Sounds like commodities to me.
Think of it as you wish Denny, but you are selling yourself short. You’re generally a smart guy. I’m really surprised, when confronted by a company in which experienced, and presumably smart, investors like Chris and I have invested 15% or more of our portfolios (as our largest positions by far), you would simply look up the boilerplate description on Yahoo and make a statement like “sounds like commodity to me” instead of actually investigating what the company does. Do you really think we are naïve fools, to pick a commodity company for our largest positions? You can do better than that!

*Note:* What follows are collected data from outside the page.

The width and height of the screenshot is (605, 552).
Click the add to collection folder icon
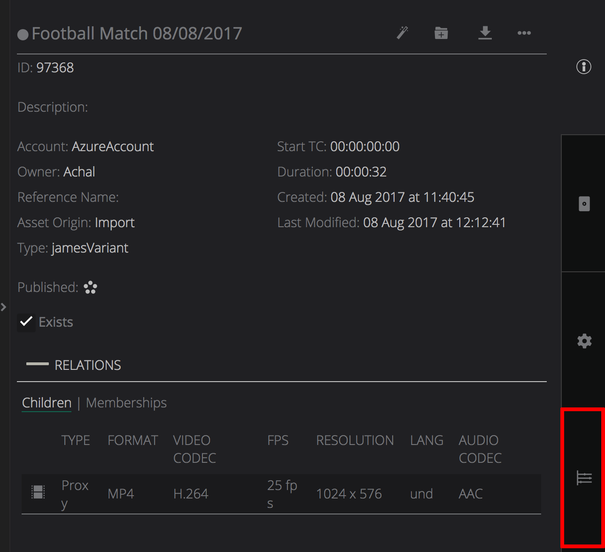tap(441, 33)
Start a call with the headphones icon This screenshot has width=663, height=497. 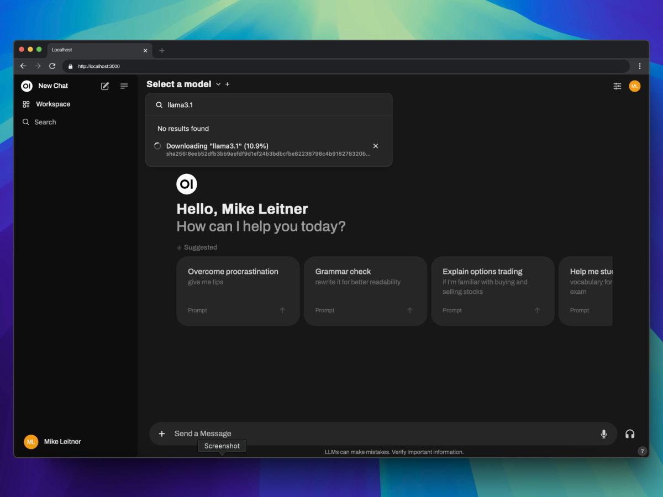click(630, 434)
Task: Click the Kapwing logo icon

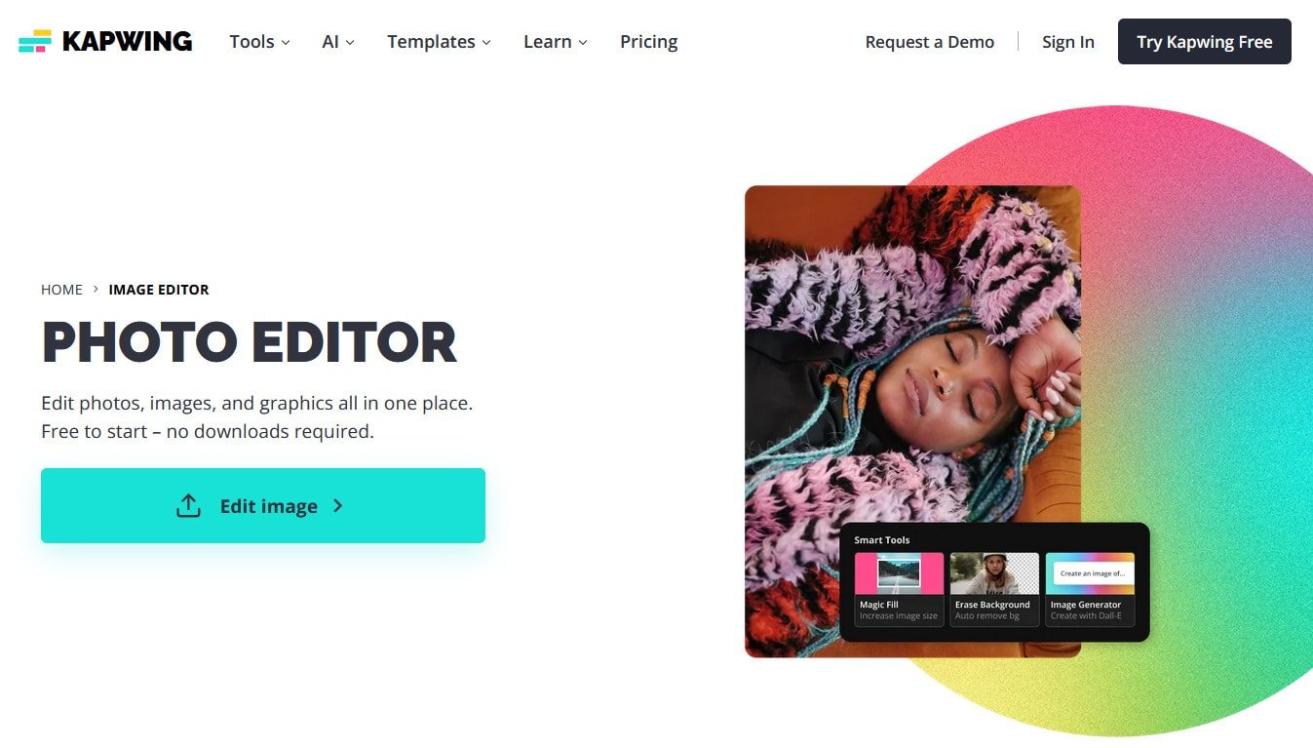Action: 35,41
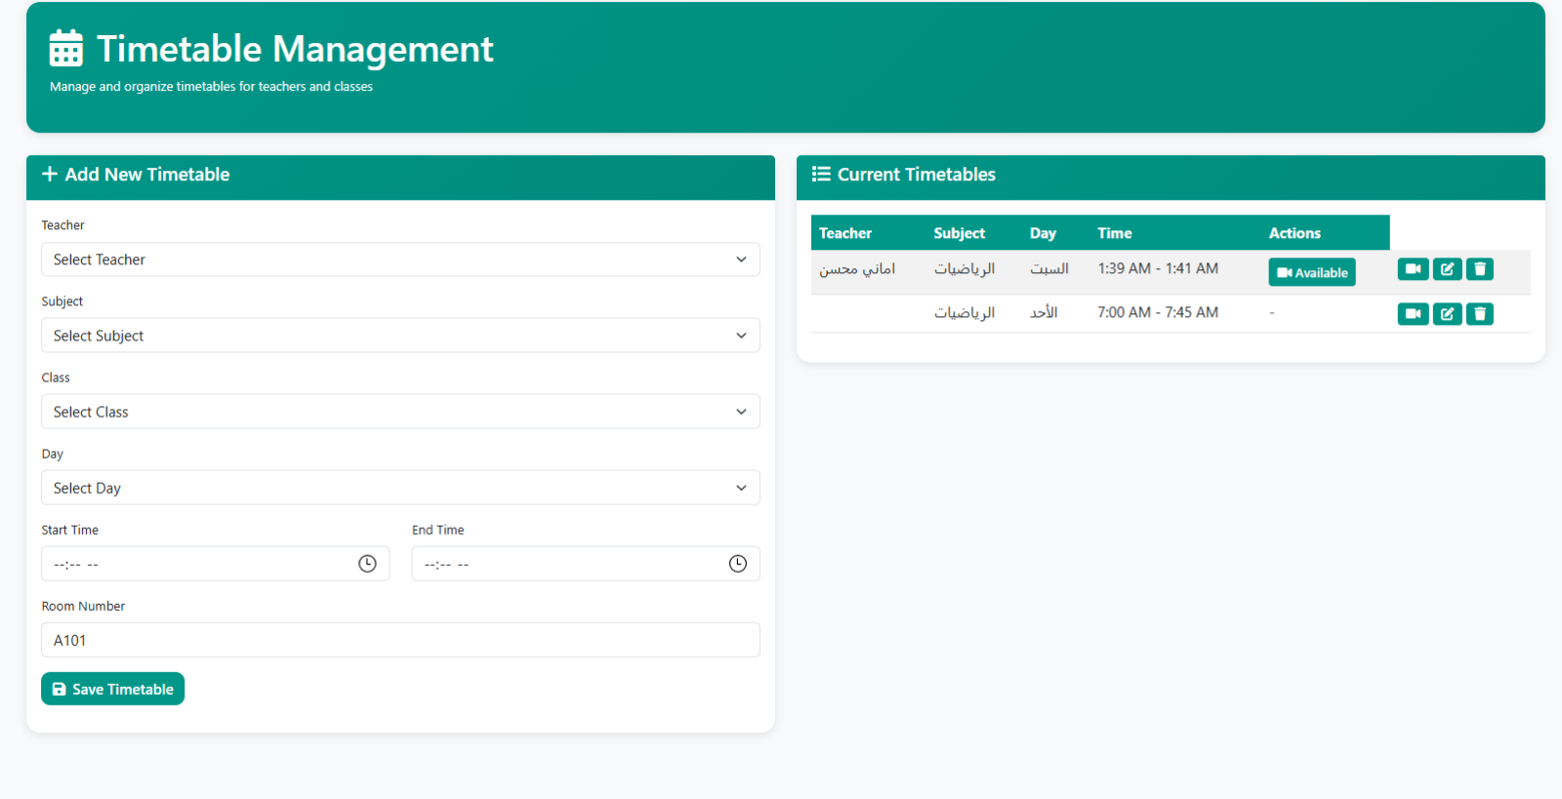Edit the Saturday 1:39 AM timetable entry
The width and height of the screenshot is (1562, 799).
1448,269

Here are some comments from the last couple of conference calls to give you more of an idea what this unique and incredible company does:
In 2011, about 60% of our revenue came from single-function devices for mobile applications. Today, more than 2/3 of our revenue is comprised of integrated mobile systems and broad markets (home automation, connected cars, etc), which are our fastest growth areas, driving improved returns, and putting us on a clear path towards 50% gross margins and above.
Integrated mobile systems was our fastest-growing category, up 139% year-over-year, highlighting the ongoing shift towards higher-margin systems solutions, which is taking place across our customer base.
As the leader in complex RF and analog integration, we are the primary beneficiary of the ongoing industry shift towards systems solutions. And as the communications architectures continue to advance in complexity, we’re becoming an integral part of our customers’ development roadmaps. This is creating a fundamental shift in our business model; simply put, more complex systems drive increased profitability.
Turning to our June quarter, we expect revenue to be $800 million, up 36% year-over-year. At this revenue level, we anticipate gross margin to be 48%, representing a sequential increase from 46.7%, and that’s driven by a combination of growing adoption of our products, increasing global scale, and enhanced vertical integration and our ongoing operational initiatives. These factors have created new baseline for our business model, providing a path to continued margin improvement ahead. And all of this puts us on a firm path towards our target of at least 50% gross margin for the company.
This is crucial!!! The doom and gloomers say, “This is a chip company. Their fate is to be commoditized and have their margins squeezed to nothing.” Margin expansion means that that is clearly not happening!
Consumers are upgrading to more powerful devices, bigger data plans and faster connections. The end result is a race by OEMs to provide leading-edge performance, creating a market opportunity that is growing at a mid-teens pace for the foreseeable future. As an addressable market for Skyworks, it’s growing even faster. I’d like to highlight 3 key trends that fuel this:
First there’s an explosion in complexity, and it’s driving our robust growth in our served markets and a consolidation of market share. Across the board, we see more content opportunities in each successive generation of device, and integrated solutions displacing conventional discrete components. As this happens, a host of component providers, who lack our technology, our integration capabilities and system expertise, are simply unable to keep pace.
Second, we are rapidly expanding our footprint within existing customers and existing markets, increasing our serviceable opportunity. Our systems solutions enable us to sweep in an unprecedented amount of new Skyworks content, like filtering, like tuning and power management. And a prime example is our high-performance filter portfolio, where our unique technology edge is enabling higher levels of system performance through tighter band spacing, less interference and a more efficient signal path.
On top of this, we’re launching entirely new product categories like we serve – like we see diversity modules, which support enhance download speeds and represent a substantial expansion of our addressable opportunities.
Third and finally, we’re leveraging our decades of experience in mobile. We are enabling a growing array of devices in adjacent markets to become seamlessly interconnected, like wearable technologies, home automation and the connected car.
But in terms of our largest customers this provides a tailwind for us. We have consistently more addressable content with each successive design. And in fact we continue to look out two to three years as we become more of a system producer or engaging very early in architectural selection.
What that says to me is that once they get in with a customer, they are in for life, because they become an integral part of a very complex system, and replacing them for a competitor who is marginally cheaper would be very expensive and questionable. They see margins gradually rising instead of falling.
SWKS sells to every smartphone manufacturer, and almost every smartphone platform (some manufacturers have multiple platforms).
SWKS continues to grow its production capacity substantially, but customers are lined up to consume that capacity.
When they were first recommended by MF, less than a year ago they were growing sales at 35%. They are now growing sales at 58%.
When they were first recommended by MF, less than a year ago they were growing EPS at 54%. They are now growing EPS at 85%.
Does that sound like they are selling commodities?